> _EXTRACT_:
Tricky Questions

As Gavin mentioned in his post last week, Charlotte is off to camp – sorry, ‘retreat’ – next week and I recently went to a meeting at the school to discuss this event. Complacently armed with nothing more than a dodgy memory, (I’d forgotten a pen and paper,) I sat with my friend, another new parent, somewhere down the back and prepared myself for logistics.

The first surprise came when the teacher, who was hosting the meeting introduced not only the other teachers who would be attending, but the Principal, school nurse, two school counsellors and the security personnel who would be accompanying the bus. One by one, these people took to the microphone to comprehensively elaborate how they each were going to be looking after our children’s every respective emotional need, (camp staff would look after the physical ones), and that all our worries were groundless. What worries? I thought and started to worry.

Parents were then allowed to ask questions and indeed, the school, (no doubt alerted by experience), were prepared for the mood. “Yes, the kids are allowed to call home if they’re homesick. Yes, they get counselling to ‘work through it’. Yes they’re encouraged to try new things, but if they don’t want to do it (zipline, waterslide, horse-riding), then that’s absolutely fine. Yes of course they’re allowed to bring their iPads/iPods/Gameboys/DS. (Don’t even think we’re letting them on the bus without one!) Yes, there’s an additional nurse on site who’s qualified  to administer IV lines. Yes, there’s a hospital within 15 kilometres…….etc.”

Thank God all the other parents knew what to ask. I gradually relaxed.

Then someone enquired about medication and individual health plans and the nurse stepped up to the mic. Without warning, (or signed information release forms in triplicate), she asked for a show of hands for who had a child with allergies.

Dataset entries:
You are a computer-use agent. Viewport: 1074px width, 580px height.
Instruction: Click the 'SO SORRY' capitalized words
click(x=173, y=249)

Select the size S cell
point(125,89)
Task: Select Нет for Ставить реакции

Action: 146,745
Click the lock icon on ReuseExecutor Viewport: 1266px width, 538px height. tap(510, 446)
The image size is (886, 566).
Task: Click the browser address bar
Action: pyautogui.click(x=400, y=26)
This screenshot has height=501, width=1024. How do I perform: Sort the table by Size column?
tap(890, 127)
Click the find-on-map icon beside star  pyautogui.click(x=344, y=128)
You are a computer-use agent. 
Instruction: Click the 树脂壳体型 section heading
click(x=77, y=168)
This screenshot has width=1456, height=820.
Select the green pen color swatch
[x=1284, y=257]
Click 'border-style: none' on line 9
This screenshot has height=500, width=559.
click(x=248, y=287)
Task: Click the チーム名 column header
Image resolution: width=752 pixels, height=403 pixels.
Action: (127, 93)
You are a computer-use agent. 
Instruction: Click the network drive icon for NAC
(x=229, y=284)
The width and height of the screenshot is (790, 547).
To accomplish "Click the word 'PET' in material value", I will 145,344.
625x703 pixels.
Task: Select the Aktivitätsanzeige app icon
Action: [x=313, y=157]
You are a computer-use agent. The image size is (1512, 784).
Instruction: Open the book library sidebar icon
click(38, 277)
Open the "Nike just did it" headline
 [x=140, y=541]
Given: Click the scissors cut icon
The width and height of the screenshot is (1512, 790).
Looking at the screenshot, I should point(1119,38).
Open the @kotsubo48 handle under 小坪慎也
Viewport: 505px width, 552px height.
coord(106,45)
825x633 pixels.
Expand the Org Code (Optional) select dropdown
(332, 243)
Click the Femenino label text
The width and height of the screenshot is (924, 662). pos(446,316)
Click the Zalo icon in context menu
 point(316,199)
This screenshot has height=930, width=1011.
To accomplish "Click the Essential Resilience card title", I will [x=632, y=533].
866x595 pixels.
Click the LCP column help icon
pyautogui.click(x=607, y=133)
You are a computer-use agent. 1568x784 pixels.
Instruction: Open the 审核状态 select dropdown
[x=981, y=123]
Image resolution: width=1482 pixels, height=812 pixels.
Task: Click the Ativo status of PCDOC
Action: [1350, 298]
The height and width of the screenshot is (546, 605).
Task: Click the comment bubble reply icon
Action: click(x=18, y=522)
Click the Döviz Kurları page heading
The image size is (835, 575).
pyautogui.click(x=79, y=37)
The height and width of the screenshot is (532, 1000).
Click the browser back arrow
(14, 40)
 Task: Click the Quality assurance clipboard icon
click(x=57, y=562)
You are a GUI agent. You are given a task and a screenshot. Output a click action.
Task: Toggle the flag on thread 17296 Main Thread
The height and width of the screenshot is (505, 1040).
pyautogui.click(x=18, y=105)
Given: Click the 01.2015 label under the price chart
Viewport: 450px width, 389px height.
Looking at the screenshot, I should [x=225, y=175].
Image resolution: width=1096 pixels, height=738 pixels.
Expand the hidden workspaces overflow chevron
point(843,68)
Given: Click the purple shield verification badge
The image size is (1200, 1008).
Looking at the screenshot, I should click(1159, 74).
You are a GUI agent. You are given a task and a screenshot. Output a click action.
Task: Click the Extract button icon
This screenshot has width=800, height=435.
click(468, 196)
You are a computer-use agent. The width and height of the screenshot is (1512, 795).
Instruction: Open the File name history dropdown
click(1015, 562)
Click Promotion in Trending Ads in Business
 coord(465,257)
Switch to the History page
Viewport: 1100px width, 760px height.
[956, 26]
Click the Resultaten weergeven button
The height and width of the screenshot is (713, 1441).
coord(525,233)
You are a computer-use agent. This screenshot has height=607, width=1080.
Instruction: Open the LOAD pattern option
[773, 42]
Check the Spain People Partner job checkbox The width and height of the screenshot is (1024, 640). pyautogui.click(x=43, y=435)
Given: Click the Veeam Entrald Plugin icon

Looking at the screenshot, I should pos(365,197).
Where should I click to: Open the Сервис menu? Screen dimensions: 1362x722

> _TASK DESCRIPTION_:
Retype the whole post about the school camp meeting above, word for word.

> _ANSWER BOX_:
Tricky Questions

As Gavin mentioned in his post last week, Charlotte is off to camp – sorry, ‘retreat’ – next week and I recently went to a meeting at the school to discuss this event. Complacently armed with nothing more than a dodgy memory, (I’d forgotten a pen and paper,) I sat with my friend, another new parent, somewhere down the back and prepared myself for logistics.

The first surprise came when the teacher, who was hosting the meeting introduced not only the other teachers who would be attending, but the Principal, school nurse, two school counsellors and the security personnel who would be accompanying the bus. One by one, these people took to the microphone to comprehensively elaborate how they each were going to be looking after our children’s every respective emotional need, (camp staff would look after the physical ones), and that all our worries were groundless. What worries? I thought and started to worry.

Parents were then allowed to ask questions and indeed, the school, (no doubt alerted by experience), were prepared for the mood. “Yes, the kids are allowed to call home if they’re homesick. Yes, they get counselling to ‘work through it’. Yes they’re encouraged to try new things, but if they don’t want to do it (zipline, waterslide, horse-riding), then that’s absolutely fine. Yes of course they’re allowed to bring their iPads/iPods/Gameboys/DS. (Don’t even think we’re letting them on the bus without one!) Yes, there’s an additional nurse on site who’s qualified  to administer IV lines. Yes, there’s a hospital within 15 kilometres…….etc.”

Thank God all the other parents knew what to ask. I gradually relaxed.

Then someone enquired about medication and individual health plans and the nurse stepped up to the mic. Without warning, (or signed information release forms in triplicate), she asked for a show of hands for who had a child with allergies.